PROBLEM REQUIREMENTS
Find every line in the records below that holds the word "height" and copy it.

RECORDS FOR PROCESSING
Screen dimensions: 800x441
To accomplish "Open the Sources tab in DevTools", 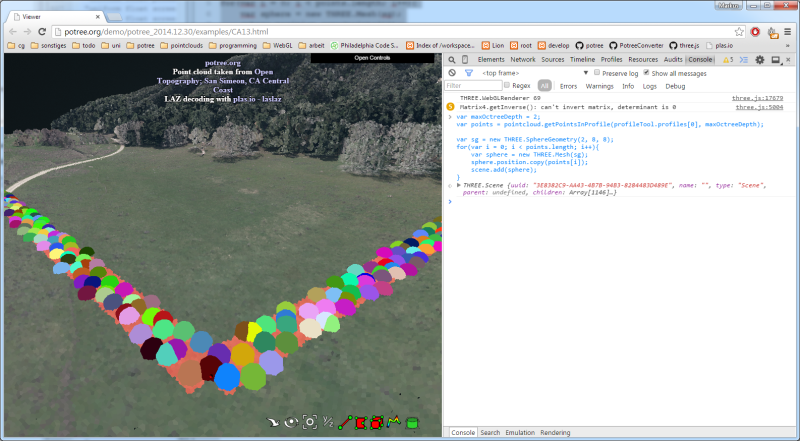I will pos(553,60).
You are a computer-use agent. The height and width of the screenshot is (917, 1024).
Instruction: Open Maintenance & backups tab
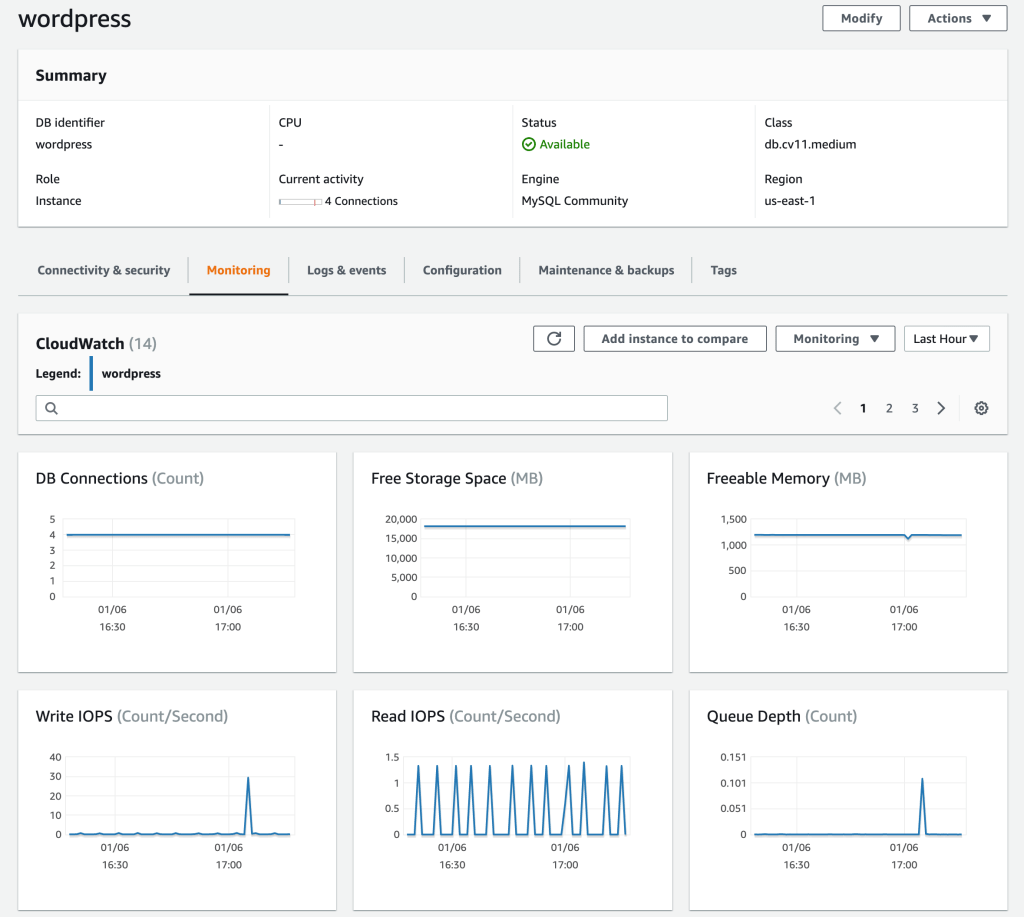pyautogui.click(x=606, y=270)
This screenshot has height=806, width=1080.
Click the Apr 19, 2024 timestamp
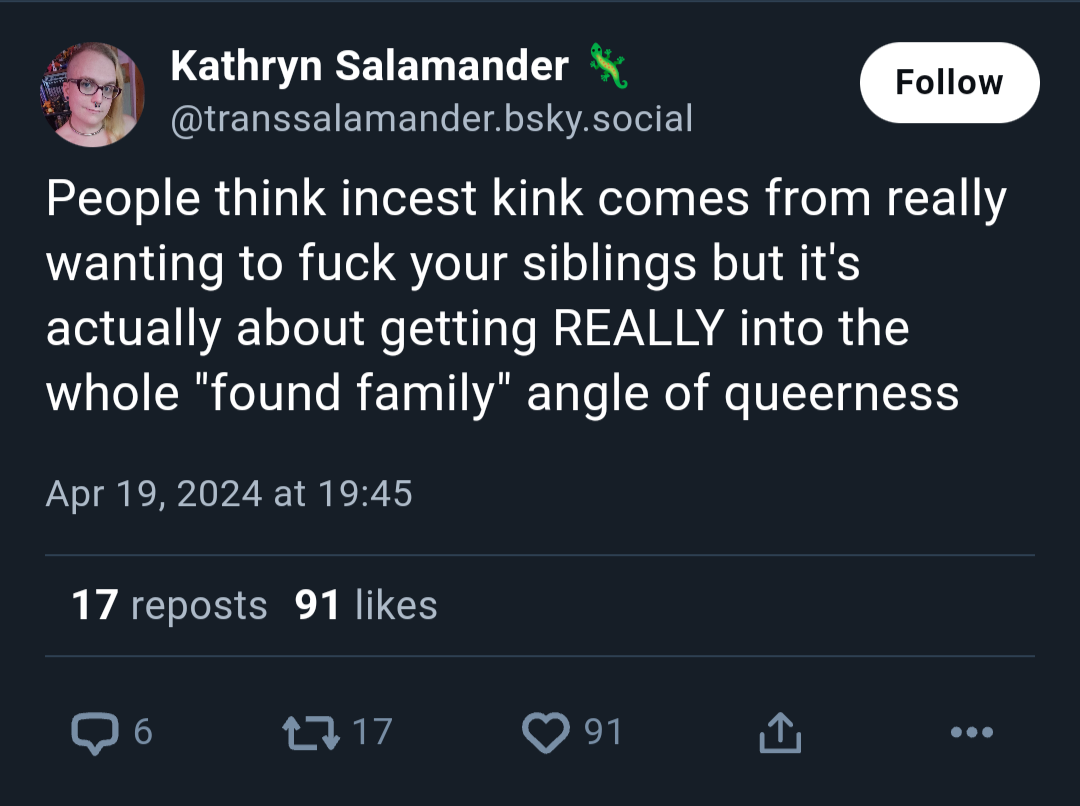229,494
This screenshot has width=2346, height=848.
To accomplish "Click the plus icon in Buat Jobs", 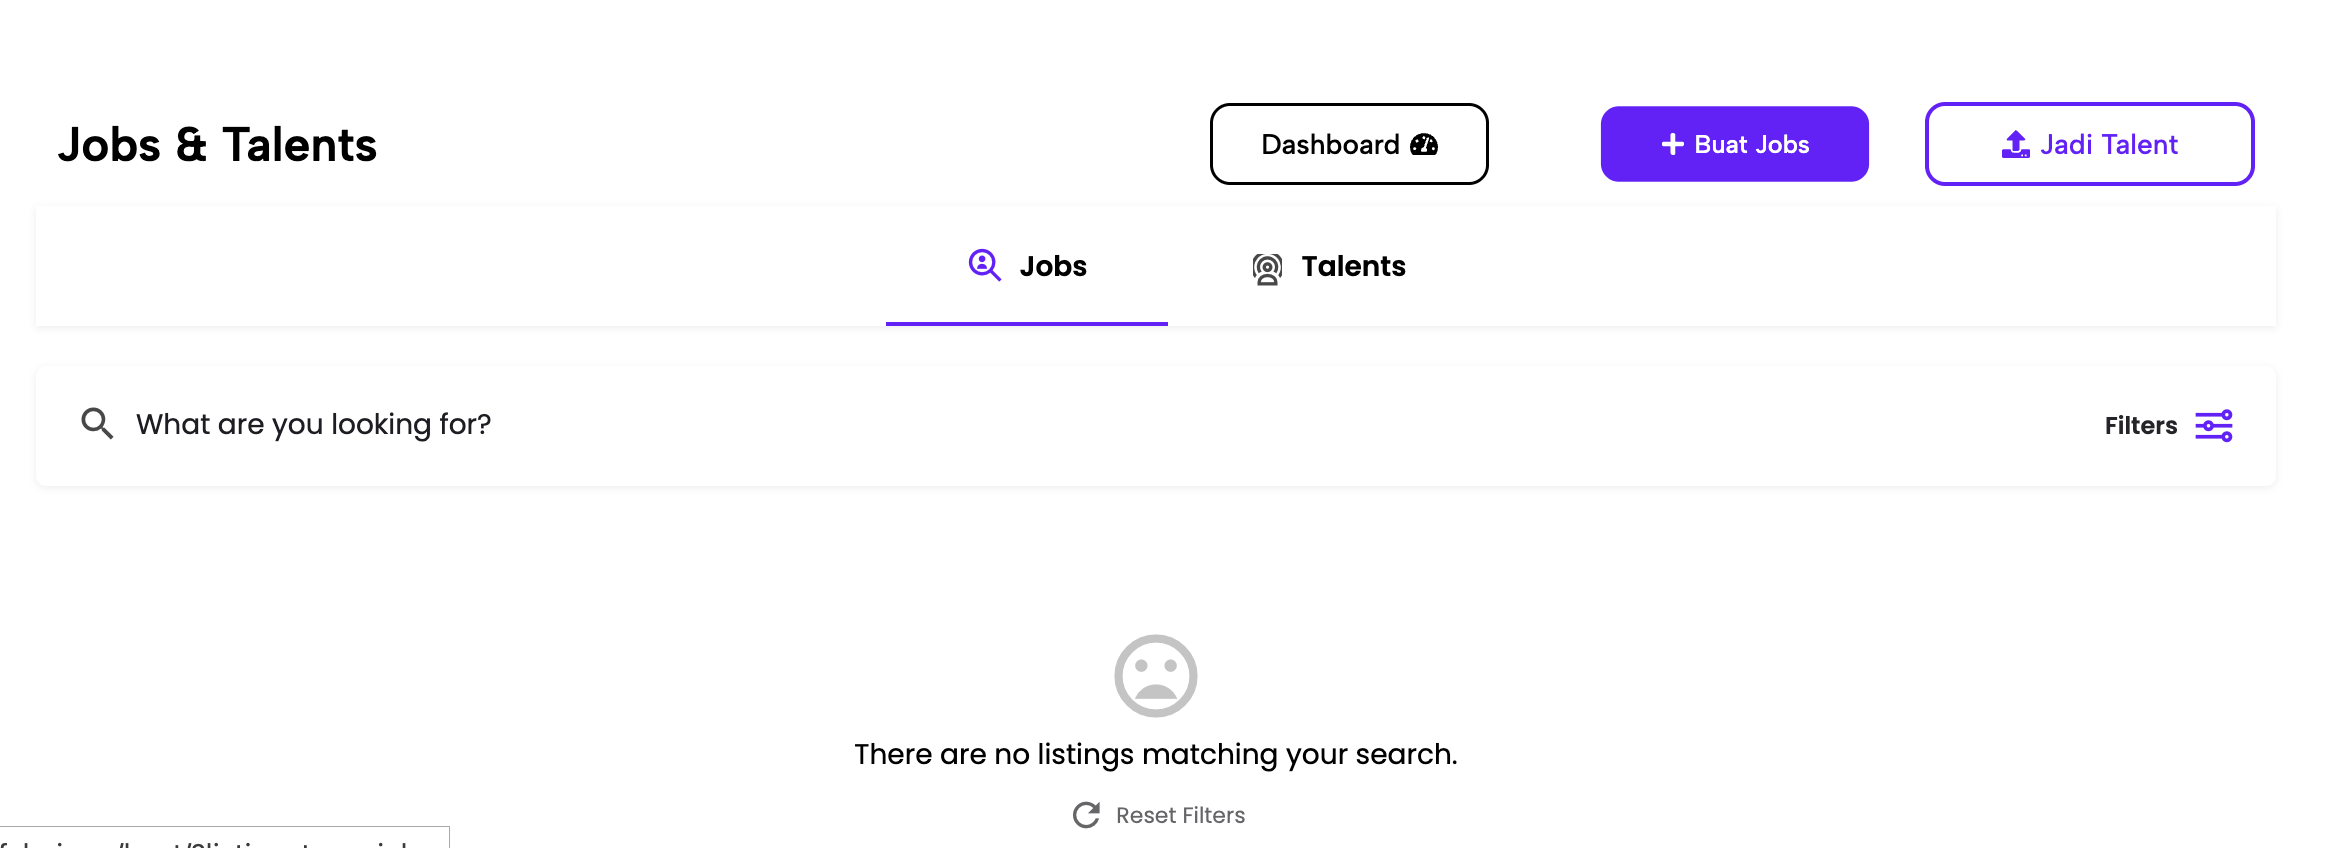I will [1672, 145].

YOUR SOLUTION
You are a computer-use agent. The height and width of the screenshot is (917, 1024).
This screenshot has height=806, width=1080.
This screenshot has width=2346, height=848.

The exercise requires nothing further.